“They’re planting gardens,” he concedes. He doesn’t want to fight with her. He thinks of the magic in the ground around the city—how much louder it is now, how gleeful its rage. “But I don’t think that’s going to help them.”
Aura doesn’t meet his eyes. “We don’t belong there,” she says.
The mountain centaurs sang when fire rained down from the sky. They raised their arms and cheered.
Why not? he wants to say. Why can’t we belong anywhere we want to go? “We don’t belong on the mountain either,” he says instead, and walks on past her.
Aura had been with him that day, years ago, when the girl and her father had come up the mountain. The two of them had been alone and basking in the sun, and suddenly there were human voices coming closer, carried to them on the wind. They shrank into the trees and watched the father and the girl climb up and stop in a small clearing on the path. Watched them sit down and open their packs and begin to eat.
Aura moved toward the humans first.

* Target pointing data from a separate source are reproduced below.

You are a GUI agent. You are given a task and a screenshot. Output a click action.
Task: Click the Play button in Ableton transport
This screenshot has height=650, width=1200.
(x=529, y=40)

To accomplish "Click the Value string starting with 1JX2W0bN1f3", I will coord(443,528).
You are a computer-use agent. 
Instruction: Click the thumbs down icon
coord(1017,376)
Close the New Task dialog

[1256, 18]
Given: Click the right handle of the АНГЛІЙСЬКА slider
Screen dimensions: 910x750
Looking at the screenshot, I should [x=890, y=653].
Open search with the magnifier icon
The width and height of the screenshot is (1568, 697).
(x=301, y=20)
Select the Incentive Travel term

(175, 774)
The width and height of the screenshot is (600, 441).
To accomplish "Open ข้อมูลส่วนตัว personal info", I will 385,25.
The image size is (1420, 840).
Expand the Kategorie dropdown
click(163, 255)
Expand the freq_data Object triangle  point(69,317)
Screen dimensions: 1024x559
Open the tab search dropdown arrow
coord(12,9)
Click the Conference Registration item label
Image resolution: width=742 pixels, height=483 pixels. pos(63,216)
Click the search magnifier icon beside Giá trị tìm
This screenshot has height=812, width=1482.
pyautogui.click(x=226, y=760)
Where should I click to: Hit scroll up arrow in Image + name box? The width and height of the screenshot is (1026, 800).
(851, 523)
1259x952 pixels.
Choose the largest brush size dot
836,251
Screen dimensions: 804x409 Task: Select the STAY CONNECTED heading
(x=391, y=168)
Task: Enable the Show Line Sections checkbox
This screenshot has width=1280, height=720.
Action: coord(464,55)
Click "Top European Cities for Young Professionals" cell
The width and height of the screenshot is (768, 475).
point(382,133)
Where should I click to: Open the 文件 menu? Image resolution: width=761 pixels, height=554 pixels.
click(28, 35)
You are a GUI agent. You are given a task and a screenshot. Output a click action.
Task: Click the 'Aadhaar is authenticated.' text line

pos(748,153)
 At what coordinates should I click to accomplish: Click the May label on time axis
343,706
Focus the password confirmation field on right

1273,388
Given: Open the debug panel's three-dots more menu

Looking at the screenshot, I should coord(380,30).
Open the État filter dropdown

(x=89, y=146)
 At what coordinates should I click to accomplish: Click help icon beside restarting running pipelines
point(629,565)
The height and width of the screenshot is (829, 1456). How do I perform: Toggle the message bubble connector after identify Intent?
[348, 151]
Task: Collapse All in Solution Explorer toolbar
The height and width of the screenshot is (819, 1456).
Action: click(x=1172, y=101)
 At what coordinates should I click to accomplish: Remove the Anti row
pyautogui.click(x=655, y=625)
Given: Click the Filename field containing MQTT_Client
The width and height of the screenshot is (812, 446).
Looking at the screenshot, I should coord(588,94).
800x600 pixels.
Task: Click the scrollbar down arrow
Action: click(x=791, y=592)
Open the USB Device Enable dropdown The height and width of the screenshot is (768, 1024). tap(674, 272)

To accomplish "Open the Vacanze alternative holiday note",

That is what happened.
He still doesn’t know what alerted the father to their presence, whether it was Aura passing through a shaft of sunlight, a sound. But he looked up from his meal and straight at her, no longer quite as hidden in the trees. Then the girl looked up too, and gasped.
He can close his eyes and see the scene in detail all these years later. The shock on their faces. The joy and the terror. Aura was close enough to touch, and the moment the father realized this, he stood and reached out, likely expecting something magical to happen.
“Hello,” the father had breathed as he took hold of Aura’s wrist. She jumped back, startled, but he tightened his grip, turning to the girl. Estajfan couldn’t hear what he said to his daughter, but he watched betrayal bloom over her small face. As the father turned back to Aura, she yanked her hand away with such force the man pitched forward and wobbled, unsteady on the mountain rocks. And then he lost his balance and tumbled over the side of the mountain.
Estajfan was almost in time, lunging for the man’s outstretched arms, his fingers brushing the father’s fingers, but he was gone, no time for screaming. They heard the impact in the trees so far below, then nothing.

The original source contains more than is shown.